Inspired by the HOPE Week Initiative introduced in 2009 by the New York Yankees, Mr. Joseph Malanga, principal of Wilson School and a fan of the American League professional ballclub, declared January the “Month of Hope” at Wilson.
Malanga called on the school’s faculty Acts of Kindness Committee to choose the charitable organizations to be recipients of the weekly donation drives during the month, as well as to coordinate assemblies and other service activities, including an inspiring address from James Malloy of the Ronald McDonald House.
Whether collecting more than $2,000 for the Ronald McDonald House, more than 1,000 items for local food pantries, nearly 2,000 books for children in a Brooklyn school, or blankets, chew toys and pet food for two animal shelters, the “Month of Hope” was a charitable tour de force.

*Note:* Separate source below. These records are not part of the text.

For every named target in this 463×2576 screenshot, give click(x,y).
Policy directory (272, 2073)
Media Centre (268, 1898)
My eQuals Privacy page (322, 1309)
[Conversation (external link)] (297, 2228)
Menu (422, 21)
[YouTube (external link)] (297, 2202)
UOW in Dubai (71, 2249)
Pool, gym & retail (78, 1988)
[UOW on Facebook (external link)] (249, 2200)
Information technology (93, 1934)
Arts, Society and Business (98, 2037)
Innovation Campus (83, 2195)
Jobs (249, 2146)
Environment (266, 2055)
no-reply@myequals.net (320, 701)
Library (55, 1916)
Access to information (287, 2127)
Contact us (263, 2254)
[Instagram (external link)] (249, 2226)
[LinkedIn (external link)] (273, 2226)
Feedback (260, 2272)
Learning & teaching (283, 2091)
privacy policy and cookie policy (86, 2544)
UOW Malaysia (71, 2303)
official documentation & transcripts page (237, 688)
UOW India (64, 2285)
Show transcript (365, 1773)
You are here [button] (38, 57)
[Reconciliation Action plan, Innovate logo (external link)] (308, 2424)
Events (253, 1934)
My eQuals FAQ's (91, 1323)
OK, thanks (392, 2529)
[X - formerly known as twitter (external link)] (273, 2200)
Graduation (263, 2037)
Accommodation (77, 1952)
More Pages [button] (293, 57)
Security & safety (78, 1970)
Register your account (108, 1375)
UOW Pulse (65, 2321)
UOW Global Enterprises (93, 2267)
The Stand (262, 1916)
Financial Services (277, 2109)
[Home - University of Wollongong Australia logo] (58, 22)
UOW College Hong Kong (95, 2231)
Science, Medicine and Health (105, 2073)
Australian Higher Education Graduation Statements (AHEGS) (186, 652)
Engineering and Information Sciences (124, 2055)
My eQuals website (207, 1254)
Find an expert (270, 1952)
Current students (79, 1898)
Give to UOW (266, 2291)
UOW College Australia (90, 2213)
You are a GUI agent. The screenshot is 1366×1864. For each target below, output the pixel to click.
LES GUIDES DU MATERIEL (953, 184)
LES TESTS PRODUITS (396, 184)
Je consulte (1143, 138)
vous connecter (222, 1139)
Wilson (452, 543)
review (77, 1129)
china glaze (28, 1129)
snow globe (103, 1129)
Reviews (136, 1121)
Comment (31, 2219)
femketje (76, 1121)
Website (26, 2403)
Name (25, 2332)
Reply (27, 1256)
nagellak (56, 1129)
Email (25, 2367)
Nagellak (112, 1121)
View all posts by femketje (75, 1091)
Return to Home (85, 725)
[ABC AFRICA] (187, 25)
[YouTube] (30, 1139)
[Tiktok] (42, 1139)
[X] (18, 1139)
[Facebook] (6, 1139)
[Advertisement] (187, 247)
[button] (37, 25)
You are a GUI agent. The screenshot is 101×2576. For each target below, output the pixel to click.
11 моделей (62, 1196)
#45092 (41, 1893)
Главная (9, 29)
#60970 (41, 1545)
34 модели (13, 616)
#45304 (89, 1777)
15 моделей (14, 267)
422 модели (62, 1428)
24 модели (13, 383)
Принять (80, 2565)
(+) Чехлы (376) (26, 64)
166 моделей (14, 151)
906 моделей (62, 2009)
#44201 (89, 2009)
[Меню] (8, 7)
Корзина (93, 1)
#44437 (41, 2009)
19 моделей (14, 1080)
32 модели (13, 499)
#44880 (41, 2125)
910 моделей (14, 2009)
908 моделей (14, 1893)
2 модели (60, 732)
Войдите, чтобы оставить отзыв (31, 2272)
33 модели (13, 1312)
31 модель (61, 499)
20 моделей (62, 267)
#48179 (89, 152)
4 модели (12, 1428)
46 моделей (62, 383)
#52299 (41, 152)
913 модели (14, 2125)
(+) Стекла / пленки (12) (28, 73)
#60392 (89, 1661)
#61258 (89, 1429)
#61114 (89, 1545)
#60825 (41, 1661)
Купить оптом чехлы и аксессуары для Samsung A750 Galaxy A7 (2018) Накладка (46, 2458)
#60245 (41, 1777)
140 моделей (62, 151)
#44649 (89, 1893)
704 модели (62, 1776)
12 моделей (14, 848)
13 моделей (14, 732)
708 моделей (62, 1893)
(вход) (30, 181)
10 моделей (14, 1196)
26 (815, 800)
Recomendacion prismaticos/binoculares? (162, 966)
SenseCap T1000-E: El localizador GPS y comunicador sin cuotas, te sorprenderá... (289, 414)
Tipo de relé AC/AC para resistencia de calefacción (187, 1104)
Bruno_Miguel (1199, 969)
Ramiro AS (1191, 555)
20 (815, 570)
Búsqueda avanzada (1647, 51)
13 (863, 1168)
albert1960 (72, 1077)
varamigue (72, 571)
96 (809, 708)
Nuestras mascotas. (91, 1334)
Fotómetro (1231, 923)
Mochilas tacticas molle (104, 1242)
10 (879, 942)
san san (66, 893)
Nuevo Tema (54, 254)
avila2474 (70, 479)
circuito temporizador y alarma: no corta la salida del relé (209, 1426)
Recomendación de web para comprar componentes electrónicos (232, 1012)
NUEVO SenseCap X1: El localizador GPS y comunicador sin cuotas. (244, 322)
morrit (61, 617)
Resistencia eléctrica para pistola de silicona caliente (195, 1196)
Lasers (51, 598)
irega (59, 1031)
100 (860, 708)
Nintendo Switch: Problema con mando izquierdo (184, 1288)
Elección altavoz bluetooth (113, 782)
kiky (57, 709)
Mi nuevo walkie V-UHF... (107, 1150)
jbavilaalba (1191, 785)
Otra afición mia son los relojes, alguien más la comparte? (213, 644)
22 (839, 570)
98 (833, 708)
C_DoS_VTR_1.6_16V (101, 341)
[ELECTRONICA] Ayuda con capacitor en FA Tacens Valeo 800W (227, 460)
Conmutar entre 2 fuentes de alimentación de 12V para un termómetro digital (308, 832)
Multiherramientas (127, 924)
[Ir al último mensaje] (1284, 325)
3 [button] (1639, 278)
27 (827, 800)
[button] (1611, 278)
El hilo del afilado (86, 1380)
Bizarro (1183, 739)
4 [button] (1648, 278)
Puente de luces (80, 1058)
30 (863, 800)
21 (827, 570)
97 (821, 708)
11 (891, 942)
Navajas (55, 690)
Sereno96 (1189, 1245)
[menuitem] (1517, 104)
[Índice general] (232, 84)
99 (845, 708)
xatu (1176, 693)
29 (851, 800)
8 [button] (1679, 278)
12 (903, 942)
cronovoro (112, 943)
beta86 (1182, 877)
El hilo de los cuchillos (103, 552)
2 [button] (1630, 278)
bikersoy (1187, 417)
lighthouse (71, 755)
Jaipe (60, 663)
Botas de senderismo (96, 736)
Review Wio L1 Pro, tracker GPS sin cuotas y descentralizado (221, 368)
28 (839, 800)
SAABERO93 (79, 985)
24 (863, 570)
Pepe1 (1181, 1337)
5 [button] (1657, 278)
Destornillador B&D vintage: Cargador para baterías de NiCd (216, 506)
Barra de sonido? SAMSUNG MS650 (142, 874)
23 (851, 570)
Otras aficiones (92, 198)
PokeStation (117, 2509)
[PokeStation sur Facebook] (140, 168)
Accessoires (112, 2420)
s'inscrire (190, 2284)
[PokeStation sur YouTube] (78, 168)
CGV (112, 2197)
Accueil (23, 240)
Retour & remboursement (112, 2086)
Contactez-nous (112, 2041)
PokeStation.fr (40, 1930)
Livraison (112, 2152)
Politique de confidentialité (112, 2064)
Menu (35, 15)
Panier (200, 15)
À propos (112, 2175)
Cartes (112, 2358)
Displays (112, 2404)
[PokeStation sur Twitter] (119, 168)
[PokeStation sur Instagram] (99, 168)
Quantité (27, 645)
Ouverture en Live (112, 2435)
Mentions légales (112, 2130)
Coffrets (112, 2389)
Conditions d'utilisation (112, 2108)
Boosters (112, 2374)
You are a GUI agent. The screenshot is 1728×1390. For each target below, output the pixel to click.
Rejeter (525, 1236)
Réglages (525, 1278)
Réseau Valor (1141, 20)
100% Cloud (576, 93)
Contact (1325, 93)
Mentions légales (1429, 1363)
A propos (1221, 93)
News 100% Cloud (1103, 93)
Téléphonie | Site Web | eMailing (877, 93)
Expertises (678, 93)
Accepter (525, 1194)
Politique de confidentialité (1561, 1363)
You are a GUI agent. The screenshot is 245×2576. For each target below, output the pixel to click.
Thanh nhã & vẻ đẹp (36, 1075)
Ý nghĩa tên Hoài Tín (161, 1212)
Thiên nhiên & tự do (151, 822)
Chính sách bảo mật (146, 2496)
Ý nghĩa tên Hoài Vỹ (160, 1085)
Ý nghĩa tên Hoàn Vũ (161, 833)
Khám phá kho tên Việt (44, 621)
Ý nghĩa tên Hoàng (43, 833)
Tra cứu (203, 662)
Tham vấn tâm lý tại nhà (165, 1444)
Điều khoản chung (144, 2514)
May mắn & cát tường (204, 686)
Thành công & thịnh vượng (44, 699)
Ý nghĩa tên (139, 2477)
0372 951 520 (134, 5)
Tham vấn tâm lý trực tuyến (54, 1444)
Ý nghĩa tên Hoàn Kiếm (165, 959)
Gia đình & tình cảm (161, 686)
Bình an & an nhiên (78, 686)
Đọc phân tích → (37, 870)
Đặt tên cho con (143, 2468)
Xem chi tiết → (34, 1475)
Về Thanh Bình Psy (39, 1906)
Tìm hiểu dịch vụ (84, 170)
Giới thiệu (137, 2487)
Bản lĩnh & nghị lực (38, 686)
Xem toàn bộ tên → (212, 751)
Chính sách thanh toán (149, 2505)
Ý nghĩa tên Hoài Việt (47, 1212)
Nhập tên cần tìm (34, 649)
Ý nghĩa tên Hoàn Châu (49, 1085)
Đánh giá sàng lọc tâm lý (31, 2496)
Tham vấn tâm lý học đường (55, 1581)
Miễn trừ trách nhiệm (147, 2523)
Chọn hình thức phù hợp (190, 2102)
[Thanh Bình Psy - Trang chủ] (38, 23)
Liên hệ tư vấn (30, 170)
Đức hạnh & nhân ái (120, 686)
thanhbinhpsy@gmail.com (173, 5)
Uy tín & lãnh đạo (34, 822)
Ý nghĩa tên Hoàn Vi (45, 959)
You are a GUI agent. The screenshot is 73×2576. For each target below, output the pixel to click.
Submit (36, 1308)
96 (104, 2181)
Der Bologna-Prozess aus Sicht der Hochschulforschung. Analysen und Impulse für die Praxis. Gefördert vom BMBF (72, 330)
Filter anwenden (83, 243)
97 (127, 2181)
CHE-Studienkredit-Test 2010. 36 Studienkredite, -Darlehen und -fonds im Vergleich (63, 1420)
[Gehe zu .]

“This month of outreach has proven itself to be the bridge - built on example and on character education - that has carried our students across to not only the month of February, but also to an enthusiastic awareness of the world around us,” Malanga wrote in a message to parents at the conclusion of the “Month of Hope.”.
As part of a special service event, Wilson fifth graders also made 200 sandwiches with supplies purchased by the school’s Parent-Teacher Organization (PTO) and delivered to the St. Joseph Social Service Center in Elizabeth.
“We made a big impact on people who may be less fortunate. I think we should be proud of ourselves,” says fifth grader Aidan O’Donnell. “It felt good to help people in need and the animals who need homes.”
Malanga says the school also recognized more than 40 students nominated by their teachers as “Ambassadors of Kindness” for going “above and beyond” in their actions.
The “Month of Hope” created “such a climate for giving to those who are less fortunate,” says Malanga. The students understood that “it’s not all about receiving,” he adds. “In all my years, I’ve never seen such a commitment to something. There was this sense throughout the building of ‘what are we going to do this week?’”
“The ‘Month of Hope’ gives students another reinforcement to always be kind and to think of other people,” says art teacher Marylee Massenzio. “In a world where you can be anything, be kind.”
“I liked being involved in this. It was a really good program,” adds fifth grader Christopher Quinn. “I think we should do it again.”
School nurse and Acts of Kindness committee member Mary Beth Finn commends Wilson’s staff for taking part as well. The school plans for students and staff to celebrate the “Month of Hope” next January.
“The parent community is so supportive. Our PTO was very involved,” Malanga says. “It’s a school and home project, working for the good of all.”
At 9 a.m. on January 31, the hallways and classrooms filled with joyous sound as each student and staff member rang a simple bell for one minute.
Says Malanga: “It was a nice end to our “Month of Hope.”